Dream gardens

I have been reading a wonderful post at Esther's Boring Garden blogspot (and don't be fooled.  She was just too modest to call it Esther's fascinating garden blog which is what it is.)  In it she talks about her dream garden, not a fantasy garden but the way parts of her real garden represent bits of a dream: a single primrose by the path is a bank of primroses.  It resonated  strongly with me.  I suspect most gardeners have a dream version of their own garden.  It's that dream that keeps us plotting and planting and musing about our gardens.

That sensation is very strong when you are slowly making a garden.  So much of my garden as yet in is my head and what is happening on the ground is sometimes something of a surprise, so vivid are things in my mind's eye.  So here are some of my dream spots.

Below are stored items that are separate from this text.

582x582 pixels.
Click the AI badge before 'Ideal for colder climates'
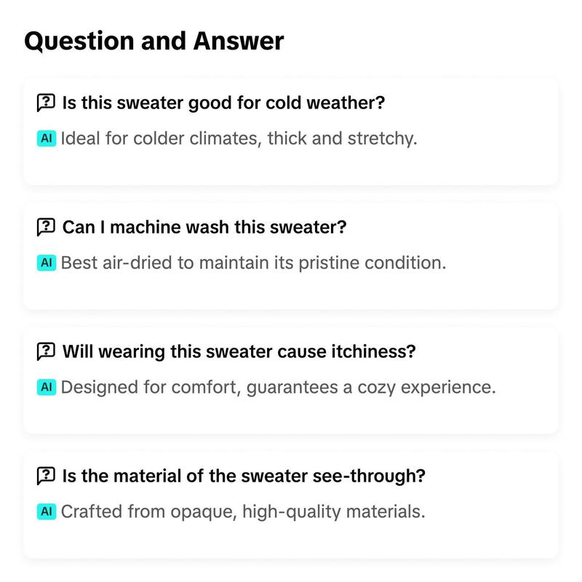[x=47, y=138]
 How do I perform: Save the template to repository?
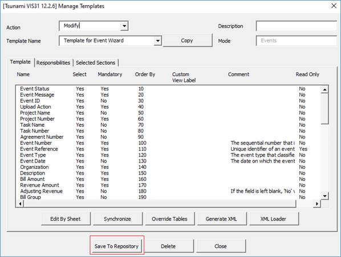point(116,246)

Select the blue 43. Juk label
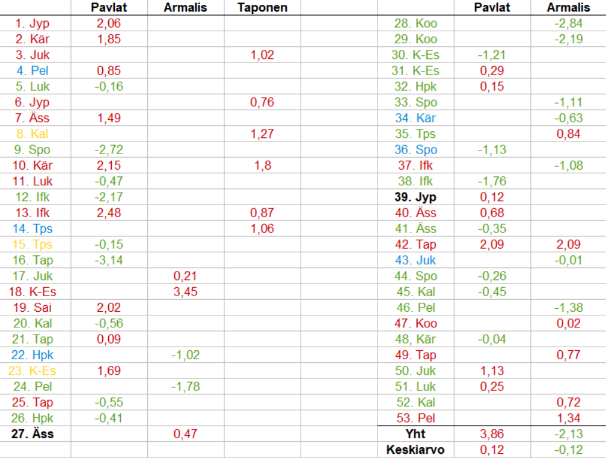pyautogui.click(x=415, y=260)
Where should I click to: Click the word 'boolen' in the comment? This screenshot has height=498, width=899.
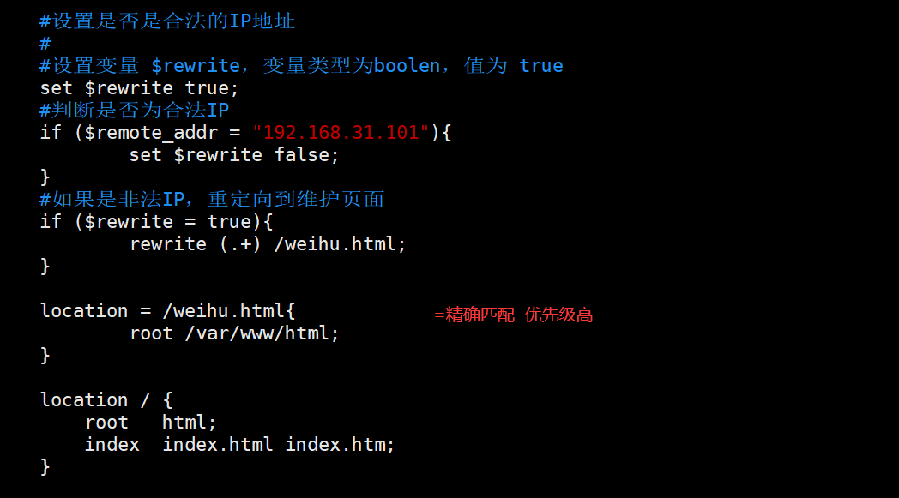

Under the viburnum by the gate to the field the soil is shaded and dry.  In my head it is marbled with cyclamen and dancing with epimedium.  These are the epimedium I selected with some care at the Malvern Spring Show.  On the ground the cyclamen has spread from this:


to a patch with a diameter of about two feet, maybe more.  That is good, obviously, but it is not a dancing sea.

I am really hoping the epimedium hasn't died.  I could look it up and confirm for sure whether they should be above ground right now but my hunch is that they should always be visible and they are well and truly not.  I can't quite bring myself to admit that they have turned up their toes.  Everything I have read about epimedium trumpets the plant's toughness and indestructibility.  In what kind of garden can't they make it?

The sunny bank does quite a good version of being what it is supposed to be.  There is of course the permanent threat of extinction under a tide of comfrey and nettles, and, more recently under a wash of valerian which I introduced myself, but generally the power of the view is strong here and the mix of irises and lavender and penstemon and old pinks followed later by sedum in all its glory is as it should be.


The field is a different matter.  When we came here five years ago it was an acre of grass containing a workshop, a septic tank overflow, a prolific apple tree, a young walnut tree, a native cherry, a silver birch and a twisted willow.  All of these things were squashed into the quarter of the area nearest the house.  Beyond that it just grew and reproached you for not being productive either for plants or for nourishing livestock.

Now it has a plan, of sorts.  It is divided into three.  The top third contains the workshop and a wooden swing surrounded by native daffodils in spring, the area stopped by a great curve of shrub roses, mainly rosa rugosa.  Behind these there is a stand of stipa gigantea, intended to provide the full stop to the play area when the roses are bare.  In my dream garden the roses are six foot high and five feet across, their feet in daffodils in spring when the foliage is green and bright and then weighed down by pink and white blooms in summer.  Behind them as the roses fade the grasses fountain up, hinting at meadow, meadow on steroids perhaps.  On the ground the roses are about 2 foot 6".  The grasses only went in this summer.


I can feel that this is a post which a deal of a way to go yet.
To be continued....

Comments

  1. I was quite absorbed . . . then came to the cliff hanger!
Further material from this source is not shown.